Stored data
"""

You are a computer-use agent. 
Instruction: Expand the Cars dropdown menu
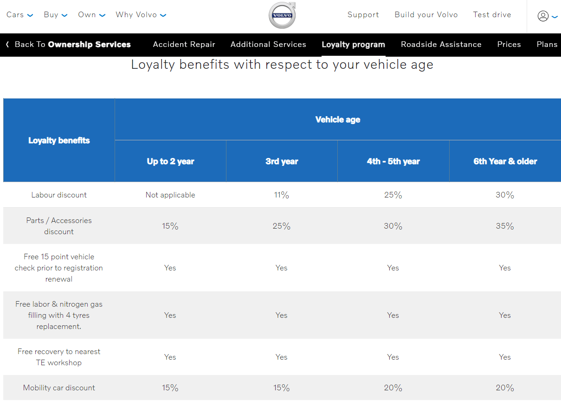coord(19,15)

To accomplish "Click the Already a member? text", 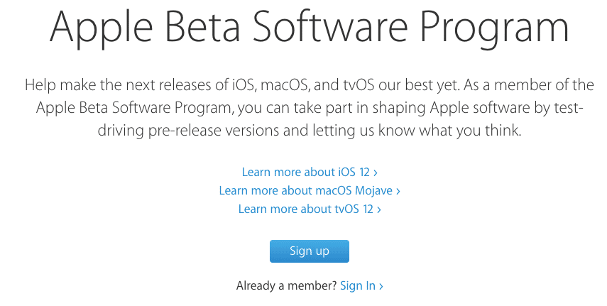I will coord(287,286).
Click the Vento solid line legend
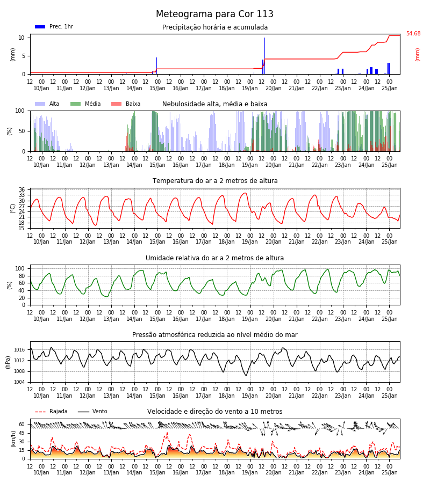This screenshot has width=430, height=483. pos(83,412)
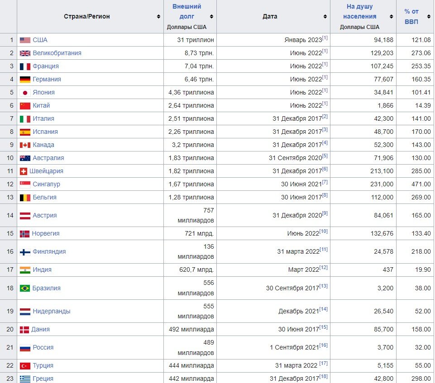Sort by Дата column arrows
Image resolution: width=435 pixels, height=383 pixels.
325,17
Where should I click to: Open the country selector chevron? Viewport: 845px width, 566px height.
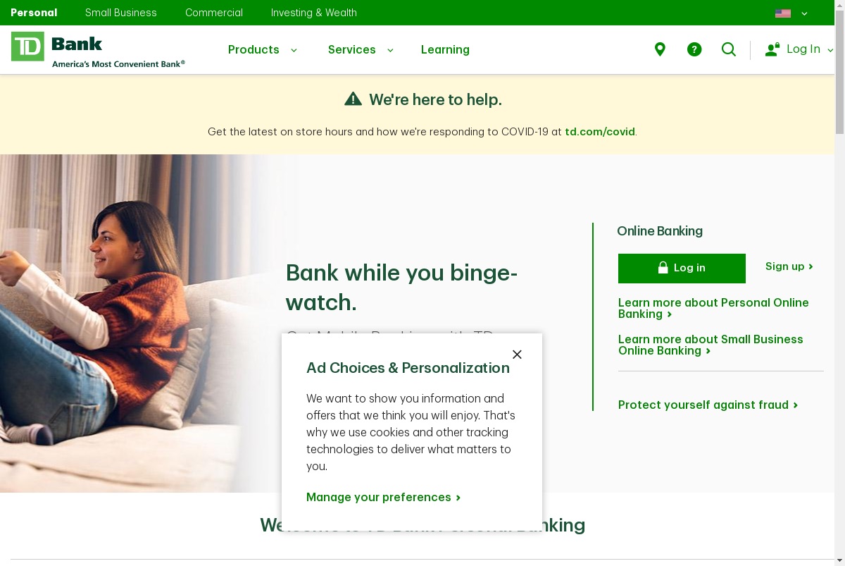pos(804,13)

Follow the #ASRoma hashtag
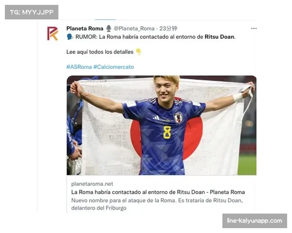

"""

__What you should do__.
Beginning at the line that contains "Where should I", give the remaining lines of the records again exactly, through the last one. Leave out pictures.

__Result__.
Where should I click to: Open the country selector chevron? Viewport: 845px width, 566px height.
pos(804,13)

Follow the #ASRoma hashtag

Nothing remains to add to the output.